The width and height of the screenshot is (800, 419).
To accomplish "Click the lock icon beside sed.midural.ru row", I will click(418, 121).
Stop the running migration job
● ● ● ● ●
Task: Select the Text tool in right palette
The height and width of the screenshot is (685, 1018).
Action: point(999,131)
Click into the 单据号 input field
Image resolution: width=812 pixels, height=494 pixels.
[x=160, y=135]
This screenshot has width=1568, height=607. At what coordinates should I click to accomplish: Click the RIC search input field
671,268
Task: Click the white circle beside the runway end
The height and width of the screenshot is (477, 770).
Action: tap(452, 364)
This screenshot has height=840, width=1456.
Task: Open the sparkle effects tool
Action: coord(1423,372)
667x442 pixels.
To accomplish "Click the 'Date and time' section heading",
● ● ● ● ●
_TASK DETAILS_:
Review the entries above and return every line where "beside" appears.

_RESPONSE FOR THIS EXERCISE_:
To accomplish "Click the lock icon beside sed.midural.ru row", I will click(418, 121).
Task: Click the white circle beside the runway end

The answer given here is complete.